With most of the sidewalks and street markings complete in the Commercial District and station area, I am now adding street lights! Below is what they look like ---without power!
I'm using very inexpensive, yet surprisingly good-looking LED light posts from We_Honest (and others) from China, available on eBay.  They are straight LED's without resistors, so you can't just hook them up to your accessory output - you need to add resistance.
However, one of the challenges with these lights is that the wire connectors are a very fine gauge - maybe 30 AWG or so? Pretty difficult to work with - particularly after being threaded through the layout and working over your head under the layout.  The goal is to speed up and minimize the time and effort connecting hundreds of wires under the layout.
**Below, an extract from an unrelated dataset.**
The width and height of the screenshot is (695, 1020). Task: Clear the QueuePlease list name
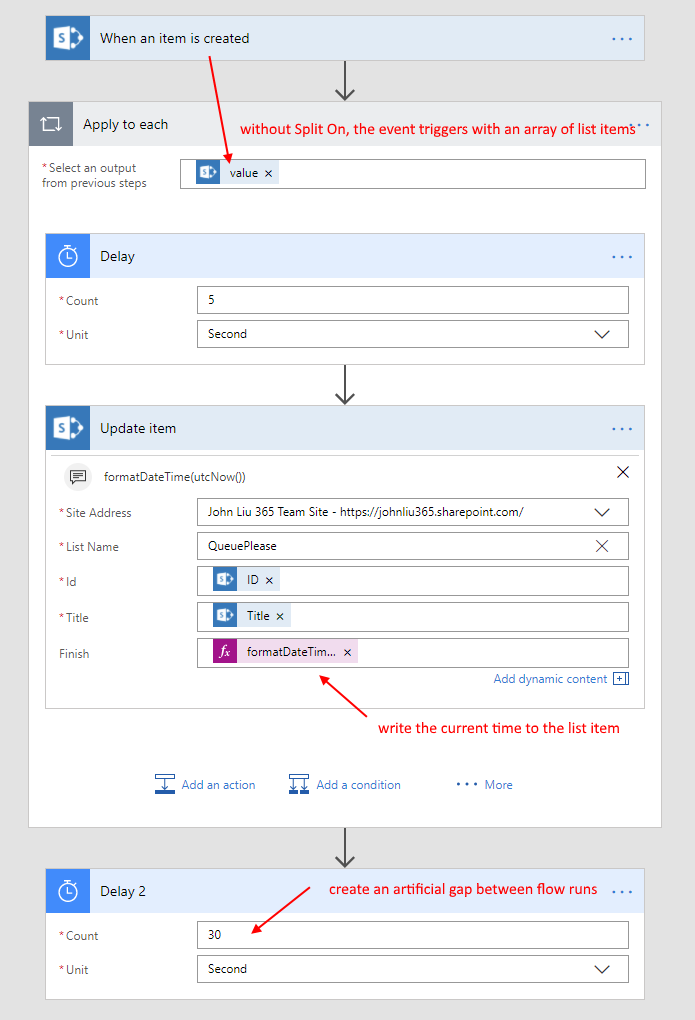coord(602,546)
My solution to this is to create a 'lighting bus'.  This is simply a thin, narrow material using copper tap (or somethings bare copper wire) attached to both sides.
The resistors are added to one side (I'm using 470 ohm resistors - you can wire these lights in series with lower resistors, but its actually more work to connect these tiny wires than just attached each light separately to its own resistor).
Then these strips are hung or attached underneath the layout parrelel with the streets and the wires from the street lamps.  Now its just a couple of quick taps with the soldering iron to soften up the solder and attach the wire tips and their bare wire leads.  Voila! Done!

In addition to street lights, having this wire bus also makes it easy to add lighted cars.  As you can see in the below photo!
I'm working out from the Station area towards the Commercial district: Below is looking up the Avenue of the Liberation of Quinntopia towards the Commercial and Residential areas.
Piko Street passes under one side of the station and connects Avenue of the Liberation of Quinntopia towards Minitrix Avenue and then onto an end where it does a hard right and turns into Kato Avenue.
 Next! More lights! Once the street lamps (and cars) are installed, then buildings can be placed.
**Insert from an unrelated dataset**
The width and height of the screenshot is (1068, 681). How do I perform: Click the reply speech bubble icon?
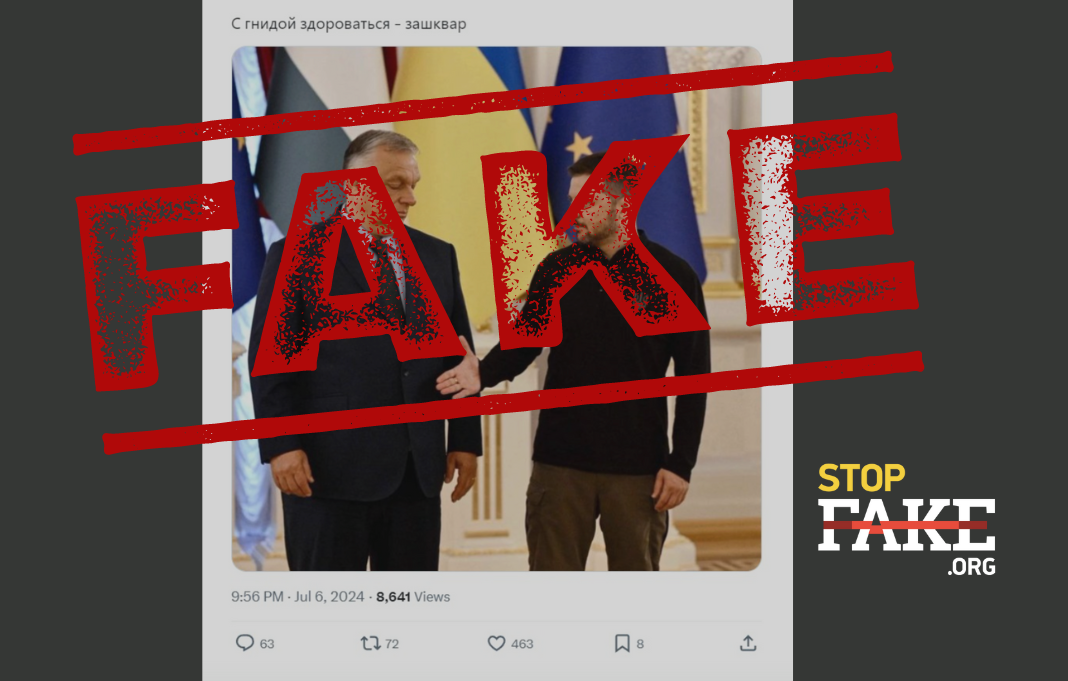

As the municipal electrical employees begin to add street lights to New Quinntopia (having completed adding all of the necessary street markings last week), the city planners have published their first map of the street layout of central New Quinntopia!

The central area of New Quinntopia is currently laid out in three sections.  Below is an overview of the central area with some of the key features:
Starting from the left, there is the undeveloped industrial district, which may or may not have factories:
Next to the industrial area, and bordered by the QMT (Quinntopia Metropolitan Transit) line, is the Commercial District. This is the area where the main QMT station is located (Latveria Station) along with many office towers and hotels.  Planning is underway for the intercontinental railway station Gare de Quinntopia. Which will be completed someday. Probably.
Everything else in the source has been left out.